Он хотел позвонить Зуброву из автомата, однако рассудил, что освобождения от работы ему никто не давал. Но даже если бы оно у него и было — ложись, значит, и помирай (нужно спрятать за работой недуг или спрятаться от него самому). Еще неизвестно, на чем держится человеческий организм и почему бесконечно циркулирует в нем кровь, почему стучит и стучит сердце — может, как раз на этой самой работе все и построено, и она, как батарейка, крутит и крутит колесико, пока не сядет совсем.
Старик спустился в метро и поехал в прокуратуру, преодолевая «неяркие симптомы» повышенной утомляемости и равнодушия к тому, что раньше увлекало.
В коридорах прокуратуры было оживленно. Со стариком все раскланивались, запоздало поздравляли с прошедшим праздником, и даже Шелехов любезно справился о здоровье.
— «Покой — наилучшее лекарство», — не без задней мысли процитировал Акинфиев древнего лирика и вошел к себе.
Через пять минут он сидел в окружении коллег в кабинете Зуброва и выслушивал последние новости. Блестели глаза Микроскопа, довольно почесывал бороденку Жора Глотов, расхаживал из угла в угол прокурор Демидов, пыхтя сигареткой. Опер Рыбаков, казалось, был сдержаннее остальных, но Акинфиев знал, что этот парень подобен механической игрушке, заведенной на ключик, которую крепко держат в руке: стоит разжать пальцы, и пружина начнет раскручиваться. Скоро всеобщее возбуждение передалось и старику.
— Нужно прошерстить сборный пункт, где содержались призывники до отправки в воинские части, — сказал Акинфиев, выслушав молодого руководителя группы.
— Уже сделано, Александр Григорьевич, — кивнул Зубров. — Занимаемся.
Появился милицейский следователь Киреев, сияющий, как надраенный самовар.

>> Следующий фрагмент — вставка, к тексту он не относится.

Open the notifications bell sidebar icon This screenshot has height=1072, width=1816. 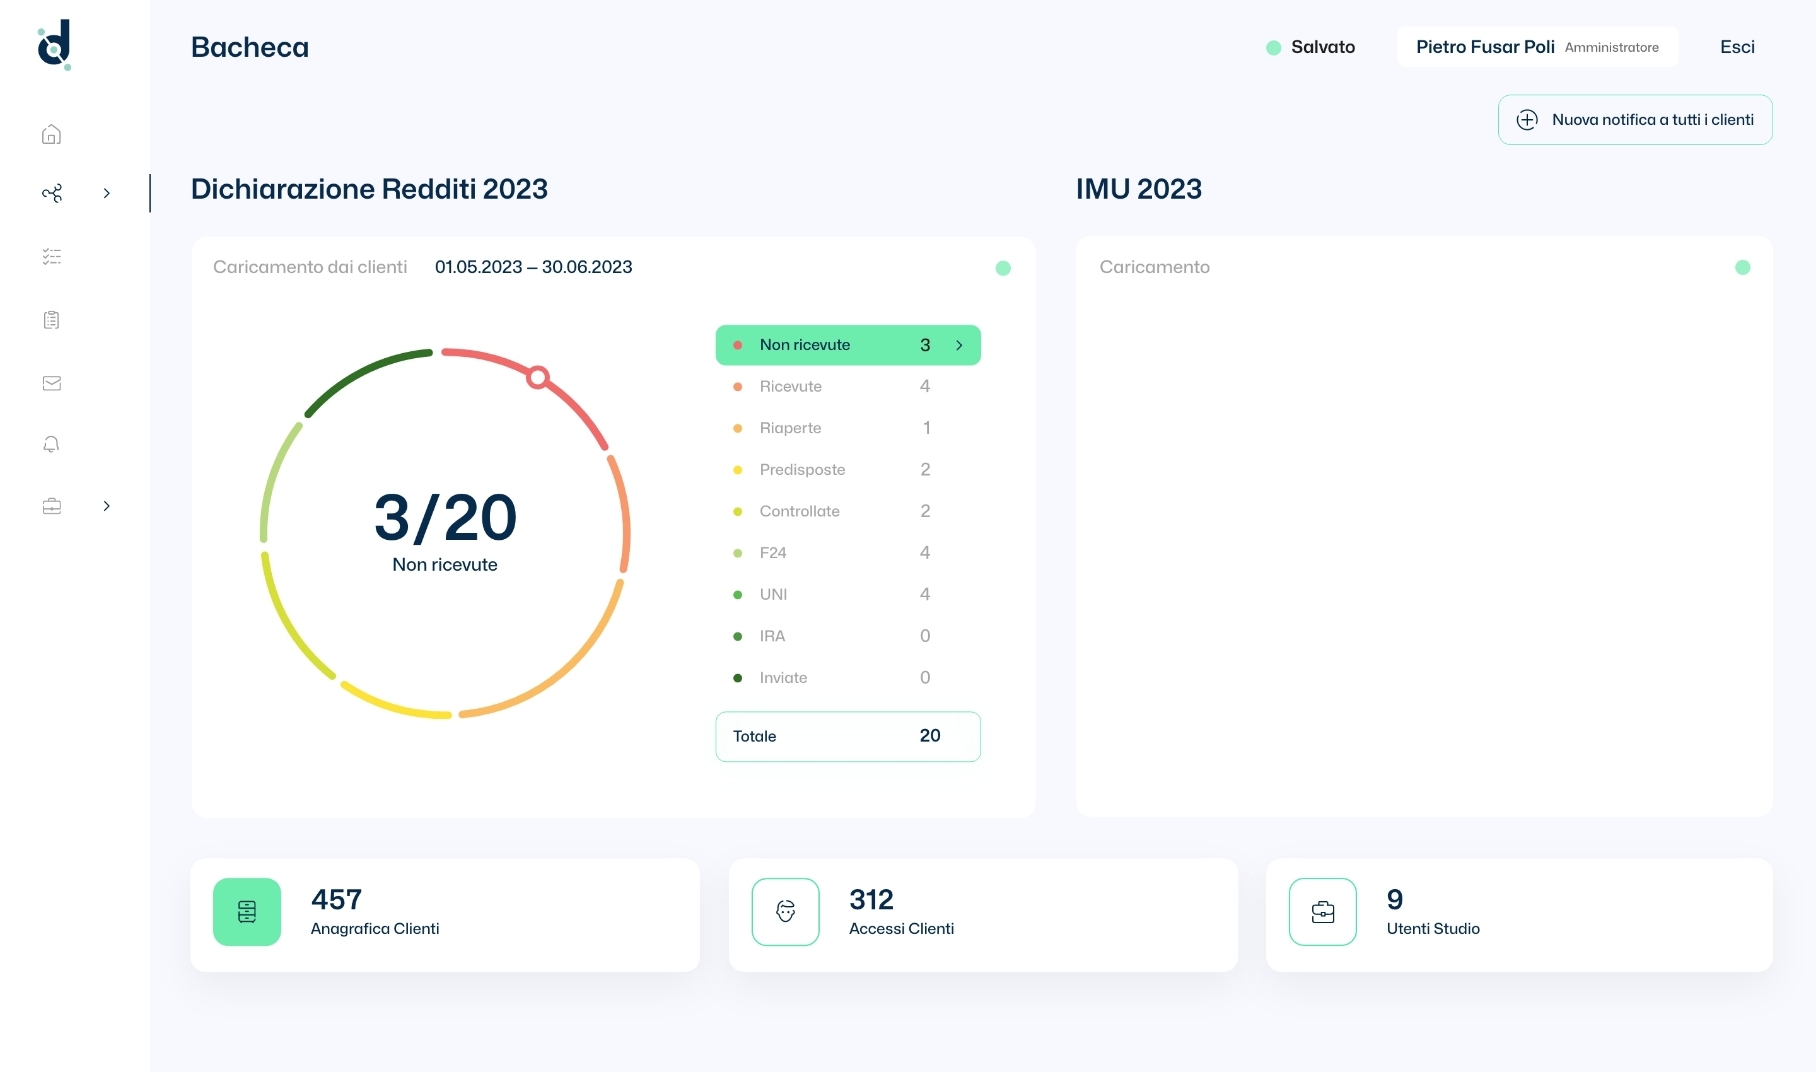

— Есть! — сообщил он с порога.
— Ну? — хором выдохнули собравшиеся.
— Пять с половиной килограммов весом! В половине двенадцатого дня. — Киреев пробежал по лицам маленькими круглыми глазками и обнажил длинные, желтые, как у курящей лошади, зубы.
— Что… пять с половиной килограммов? — спросил Демидов.
— Да сын у меня! Сын! — воскликнул Киреев, и глаза его вдруг затуманились.
Десять секунд понадобилось всем, чтобы переключиться от смерти к новой жизни. От рукопожатий, похлопываний по плечу, поздравлений и пожеланий Киреева даже зашатало. Как-то не поворачивался язык спросить счастливого отца о результатах визита в транспортное УВД.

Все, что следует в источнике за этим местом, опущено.